CISA uncovers two actively exploited vulnerabilities
The U.S. Cybersecurity and Infrastructure Security Agency (CISA) has found two actively exploited vulnerabilities in its Known Exploited Vulnerabilities (KEV) list. The first is an Android Framework Privilege Escalation Vulnerability, CVE-2023-20963, and the second is an Insecure Deserialization Vulnerability in Novi Survey program, CVE-2023-29492.
The Android Framework Privilege Escalation Vulnerability, according to CISA, allows an attacker to obtain greater access on unpatched Android devices without the user taking any action. Google has admitted that the vulnerability may be exploited in a restricted, targeted manner, and the Chinese e-commerce startup Pinduoduo is said to have weaponized the issue as a zero-day to steal personal data and take control of devices.
An unsecured deserialization vulnerability in Novi Survey software can allow remote attackers to execute arbitrary code on the server in the context of the service account in the second vulnerability. The problem has been resolved in the current version, however it is still unclear how the vulnerability is being used in real-world assaults.

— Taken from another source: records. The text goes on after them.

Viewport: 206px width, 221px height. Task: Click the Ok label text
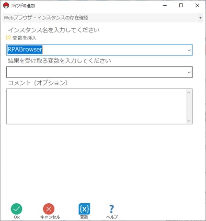tap(17, 217)
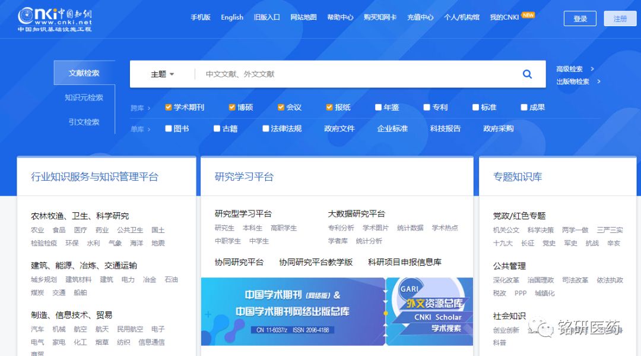Expand the 单库 category arrow

149,129
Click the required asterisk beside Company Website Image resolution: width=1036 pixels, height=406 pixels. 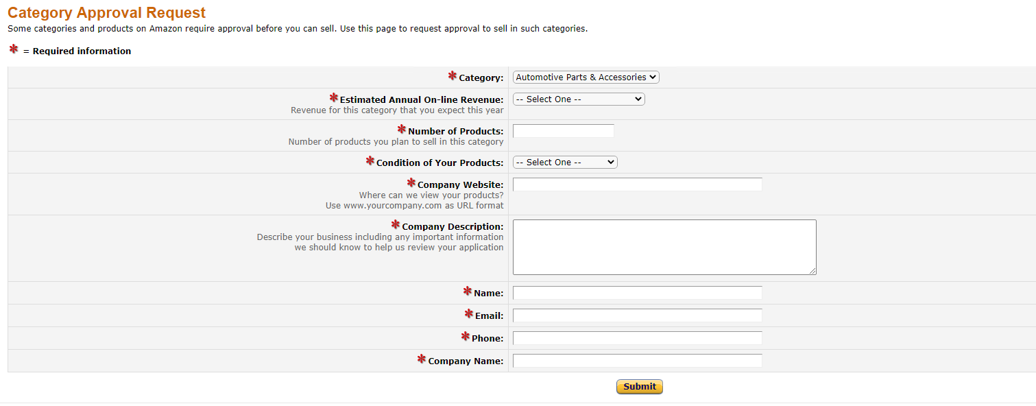[x=411, y=182]
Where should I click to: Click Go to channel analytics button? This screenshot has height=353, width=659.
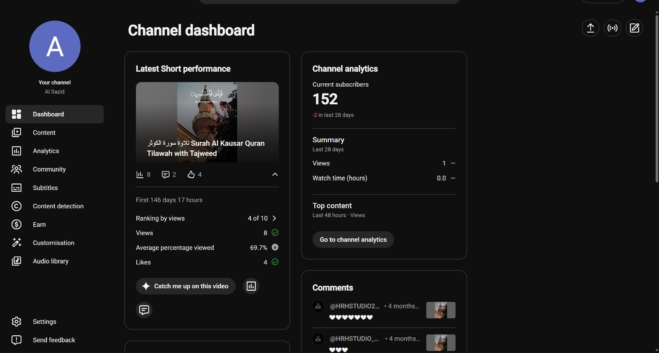(353, 240)
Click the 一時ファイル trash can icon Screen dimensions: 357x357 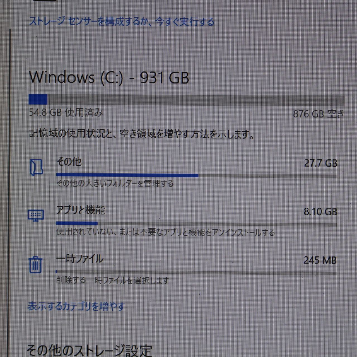coord(35,264)
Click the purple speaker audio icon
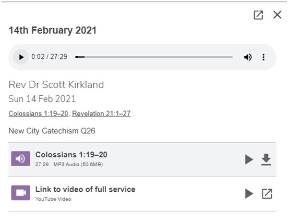Image resolution: width=289 pixels, height=224 pixels. point(21,159)
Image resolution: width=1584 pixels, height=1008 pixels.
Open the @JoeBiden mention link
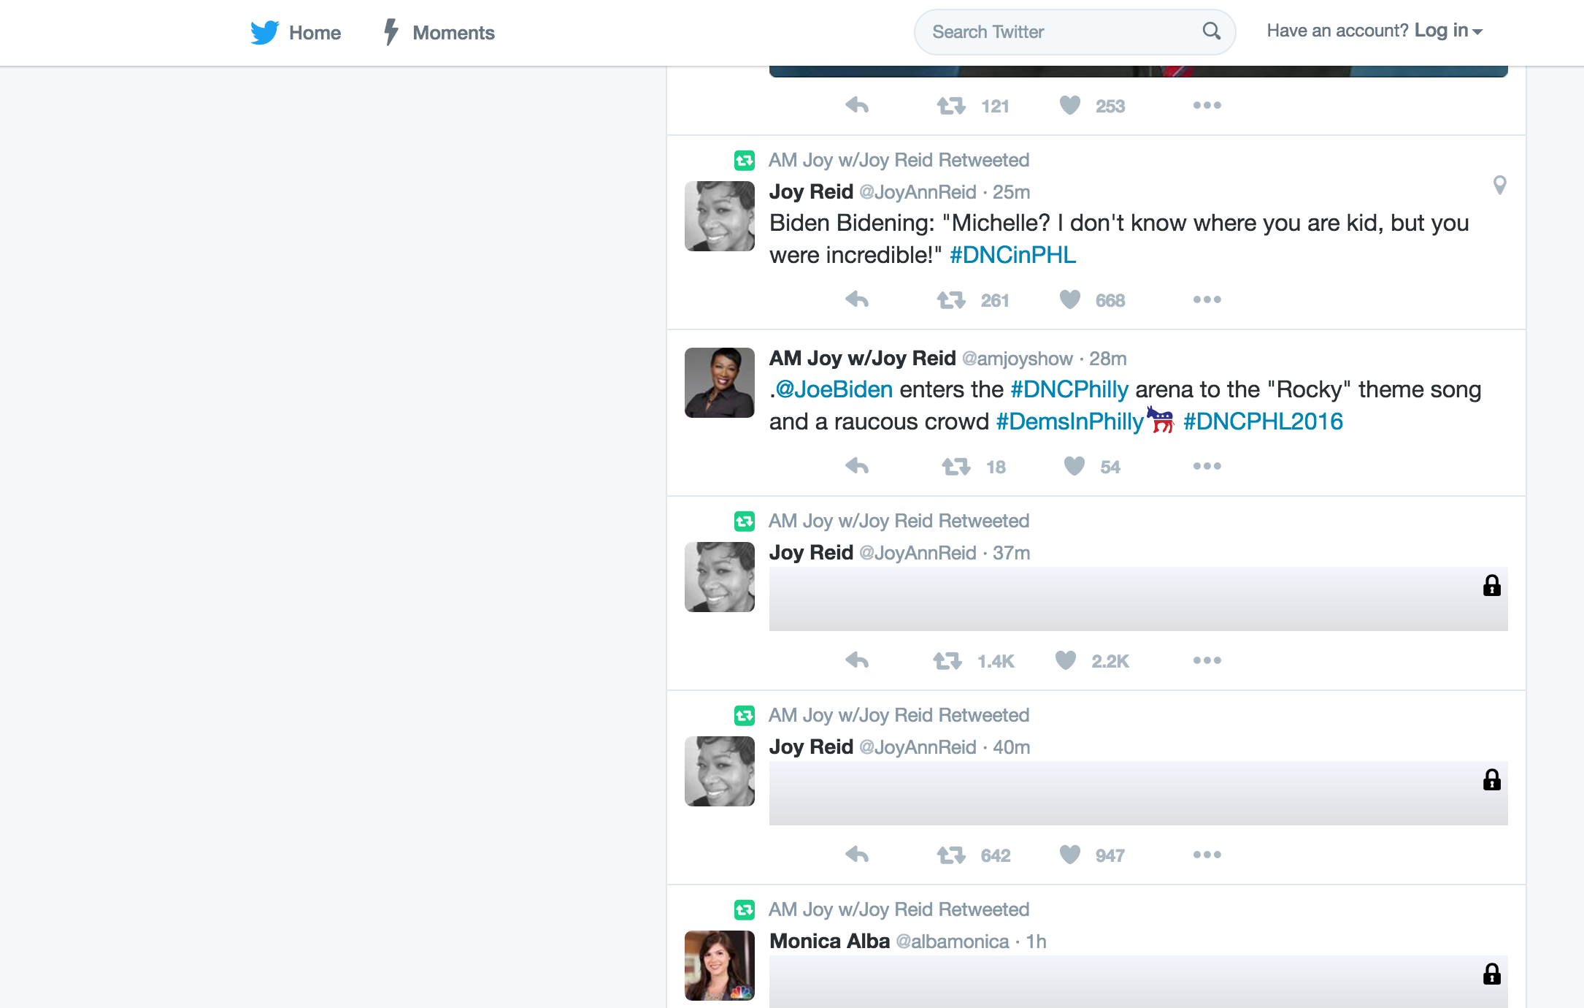[834, 389]
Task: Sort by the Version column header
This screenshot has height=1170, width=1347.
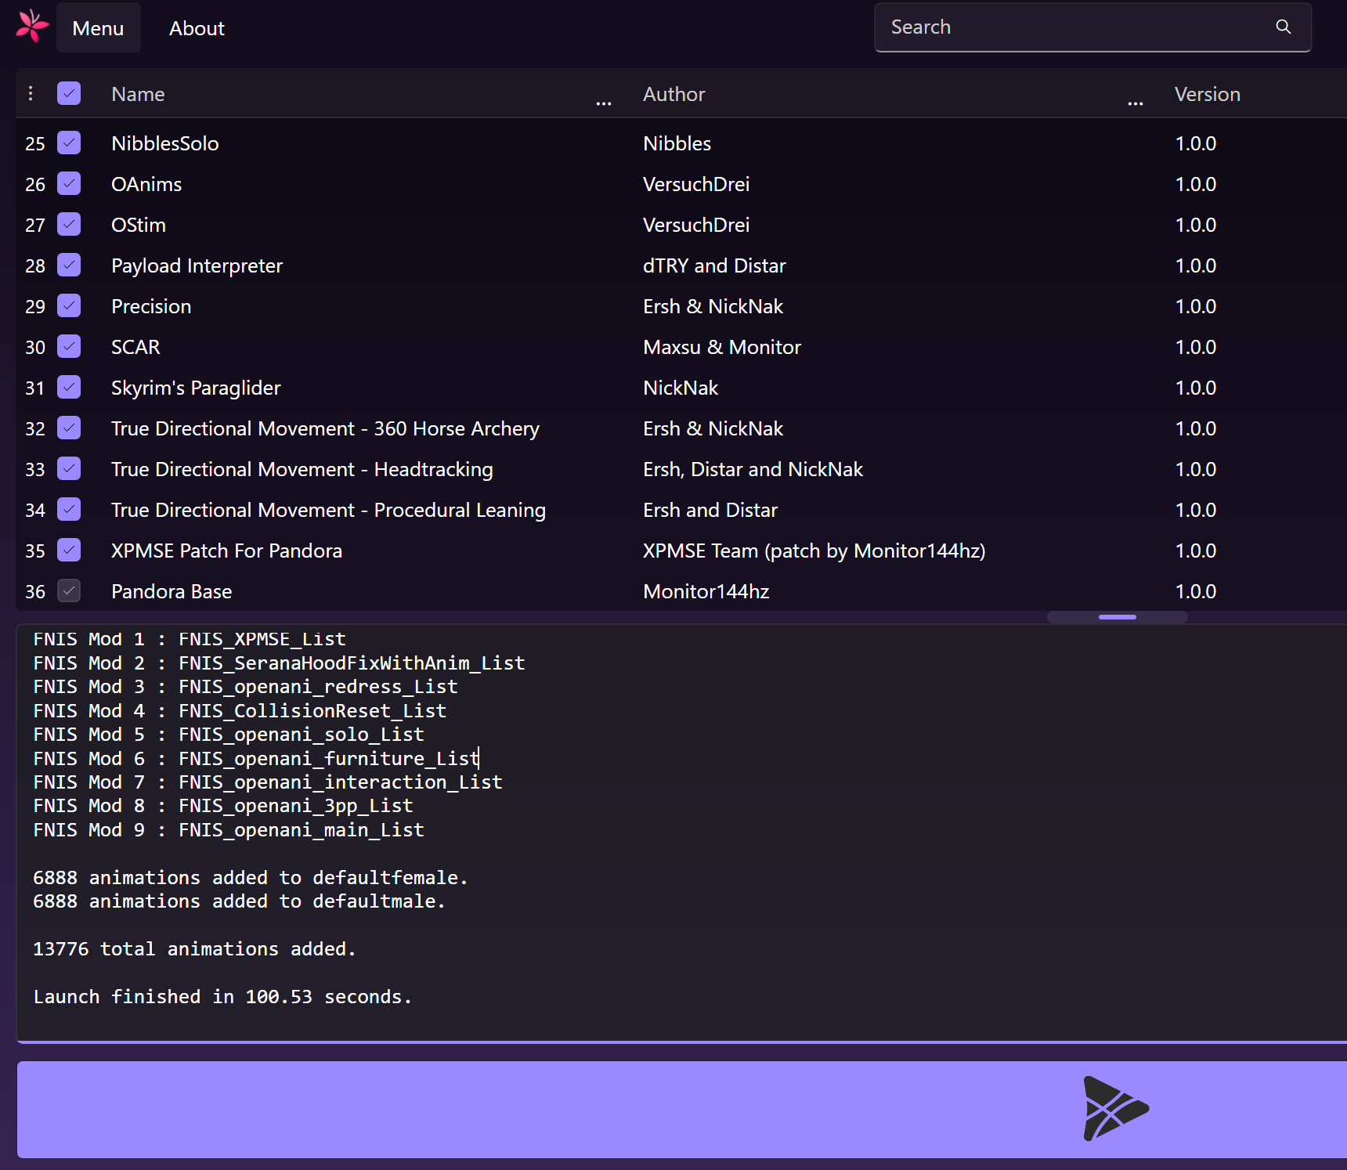Action: click(x=1207, y=95)
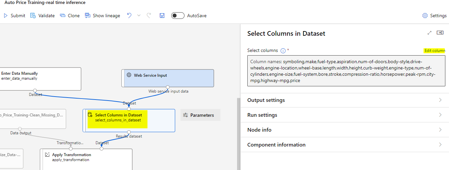
Task: Open the undo history dropdown chevron
Action: [139, 16]
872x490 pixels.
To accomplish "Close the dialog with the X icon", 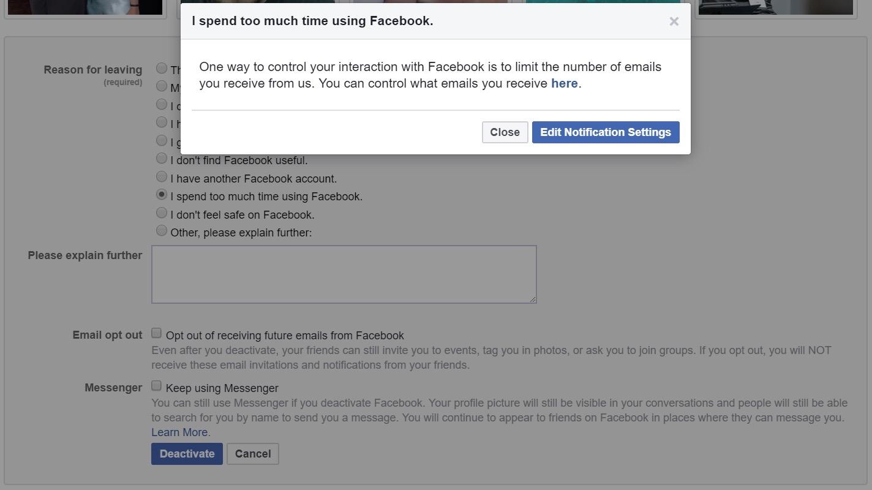I will click(x=674, y=21).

FCEB agencies in the United States have been recommended to implement the appropriate updates by May 4, 2023, to mitigate the risks caused by the vulnerabilities. The November 2021 binding operational order (BOD 22-01) requires that all security weaknesses in CISA’s KEV catalog be reviewed and corrected on all government networks.
It’s worth mentioning that Google addressed the Android issue in March 2023. The fact that Pinduoduo exploited the hole as a zero-day to take control of devices and steal sensitive data, on the other hand, raises severe concerns about the safety and security of apps obtained from unauthorized sources. Google deleted Pinduoduo’s official app from the Play Store in March, although it’s unclear how the APK files were signed with the same key used to sign the actual Pinduo app.
The vulnerabilities’ hazards underline the need of deploying timely software updates and fixing serious vulnerabilities as soon as possible to safeguard against cyber-attacks.
The sources for this piece include an article in TheHackerNews.